Do you know what I did for my birthday? I celebrated ME. I took myself out on a birthday date and catered to myself! I treated myself to a facial, massage, and a body contouring session. I took the time to invest in myself and my day was filled with self -love.
My definition of a birthday is a day to celebrate you.
I want you to remember:
You were birthed to become the person you want to become.
You were birthed to have dreams and goals that are only prescribed to you.
You were birthed to love and embrace the NOW - your current being - not who you dreamt of being.
You are birthed to enjoy life.
Friend, celebrating your birthday should be all about you. Make it special and exciting! Do this for yourself because you should always carve out time for you and if other people decide to celebrate your birthday with you, think of it as just a bonus because you are loved and you’ve made a positive impact on the people surrounding you.
But have YOU celebrated YOU? Have YOU made plans for your birthday to focus on YOU? Just you.
Not others to celebrate the birthday for you.
Do this for yourself.
You are special.
You are YOU.
Let’s go back to talk about my birthday.
I took the day off from work. I received Happy Birthday texts and Marco Polo messages from my dearest circle of friends. The number of friends in my circle is minuscule-- and love that!
After a full day of celebrating ME (while both of my children were at school and my husband was at work), here’s what happened:
My two beautiful children were well-behaved, and there was zero fighting between them.
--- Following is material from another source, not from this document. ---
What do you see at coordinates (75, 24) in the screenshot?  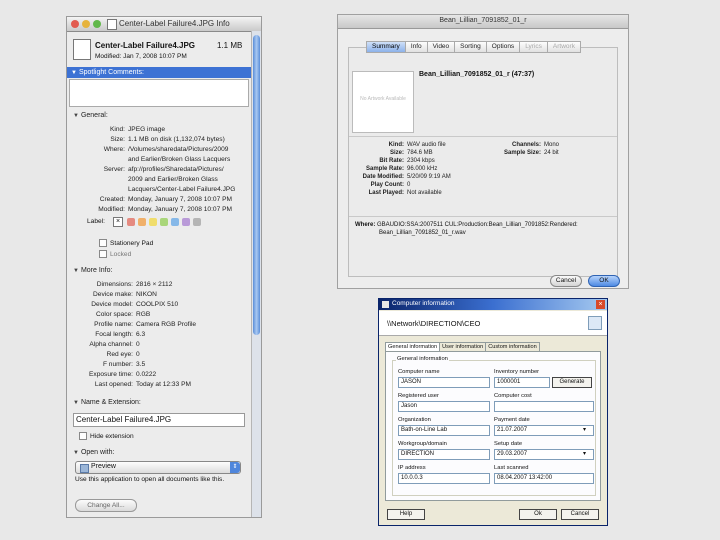 I see `close-button` at bounding box center [75, 24].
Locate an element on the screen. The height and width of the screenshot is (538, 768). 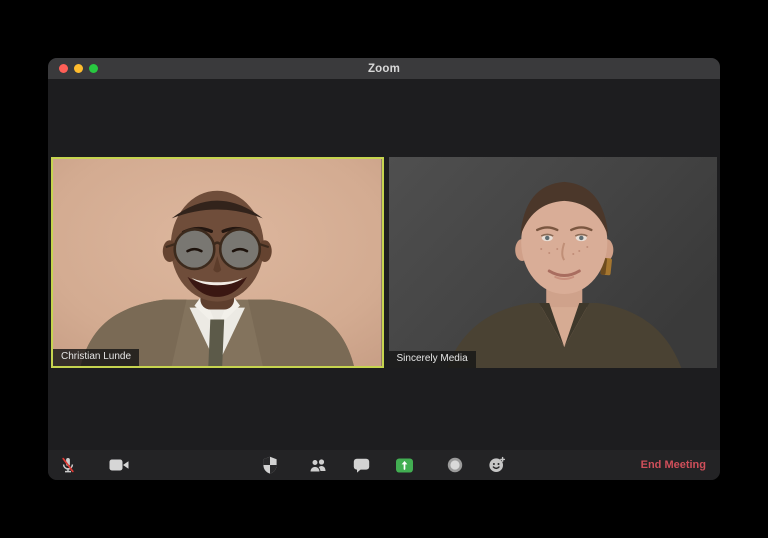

They said Happy Birthday to me when they first woke up 🡪That is a lovely gift.
My beloved and devoted husband purchased a beautiful real rose in a global glass. 🡪 That is a memorable gift.
My husband took us out to eat at an amazing delicious Mexican restaurant. 🡪 This is a marvelous, unforgettable, and enjoyable night to embrace.
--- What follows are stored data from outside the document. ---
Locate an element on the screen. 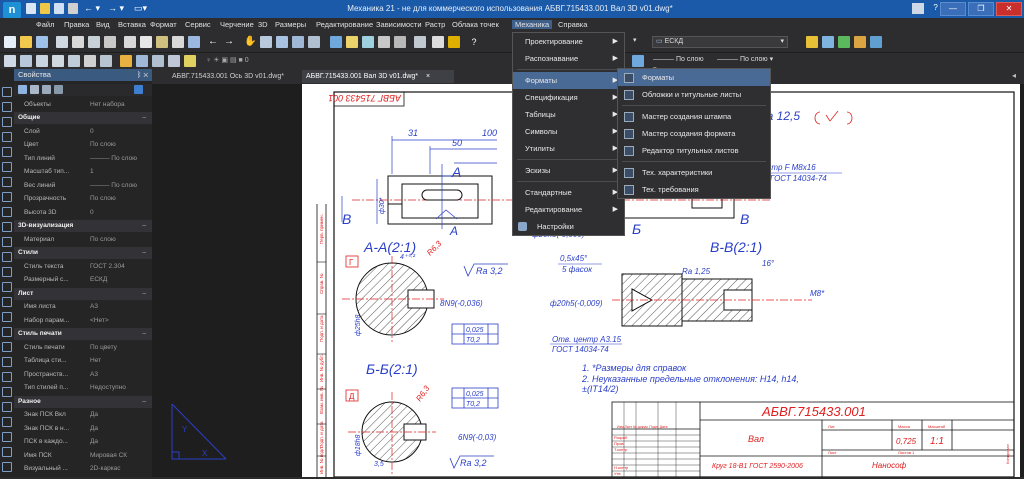  new-icon is located at coordinates (10, 42).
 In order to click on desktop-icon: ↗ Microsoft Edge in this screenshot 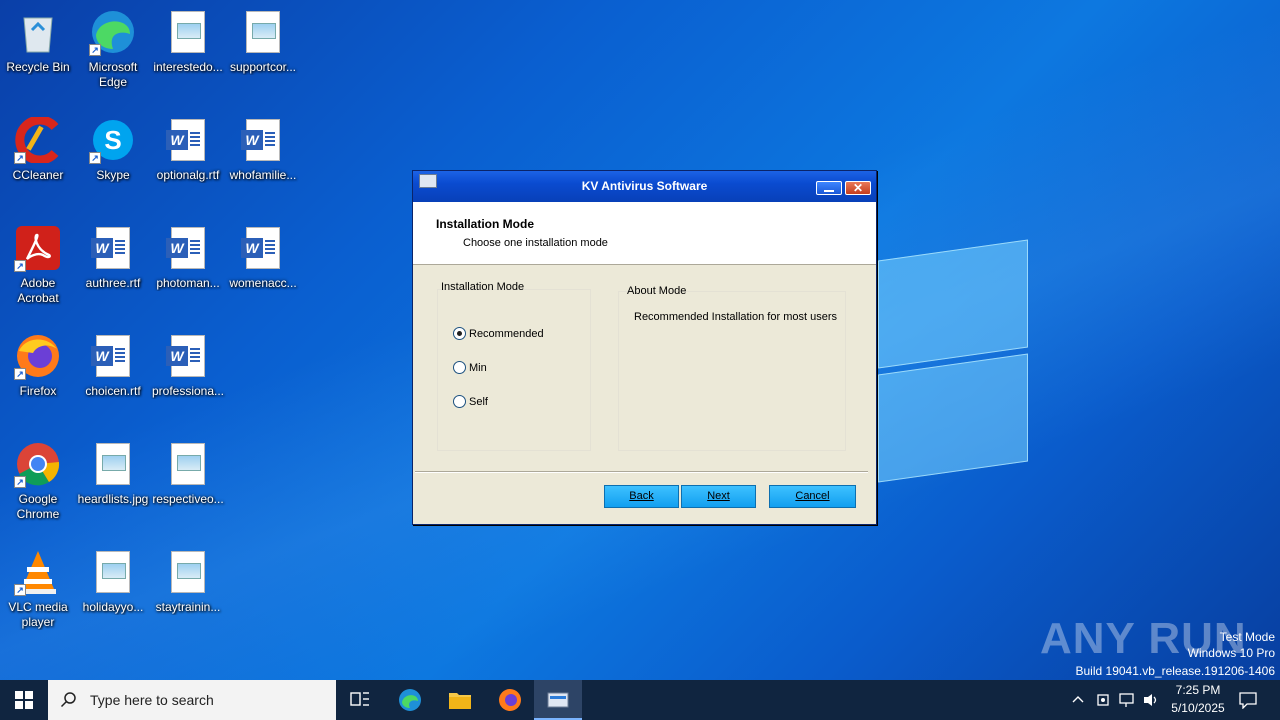, I will do `click(113, 49)`.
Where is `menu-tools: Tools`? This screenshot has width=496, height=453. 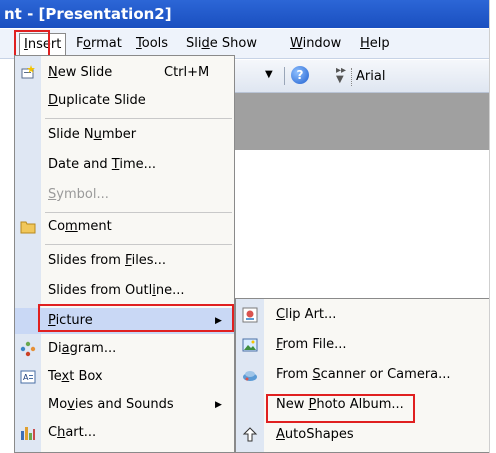 menu-tools: Tools is located at coordinates (152, 44).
Friend, if you do not celebrate birthdays because of an unfortunate traumatic event, I am giving you my love, empathy, and hugs to assure you that I see you. I believe you. You are unique and valuable in the world. Do you know what? You do not have to stay in that darkness anymore. Yes, friend, I said that with a straightforward loving tone. You are the only one that can change that. You are the only one that can step out of the darkness and walk into the light. You are the only one that can change your mind and the narrative surrounding your birthday.
The change begins with you.
So, what does that mean? On your next birthday, celebrate you - it is the ultimate healing.
September 23, 2021, was the FIRST birthday celebration where I celebrated ME.
For YEARS, I had waited for others to celebrate my birthday for and with me. I waited and looked for the texts, video messages, and social media shout-outs to see if anyone said “Happy Birthday” to me. I focused on people, not me. I was only thinking of other people’s opinions. I put myself last. I allowed the external circumstances to disappoint me because they were not meeting my expectations.
Nope, not this year! I changed that. I wanted to have a GREAT birthday to celebrate the last year of being in my 30s, so I planned my birthday and woke up with excitement and anticipation that my birthday would be a GREAT one. It was not about how many people said, “Happy Birthday.” It was not about how many gifts I received from people. It was not about what people did for my birthday. It was about HOW I was celebrating ME. Try that mindset. That attitude will make you feel different. You will have an adjusted perspective on celebrating the very special YOU!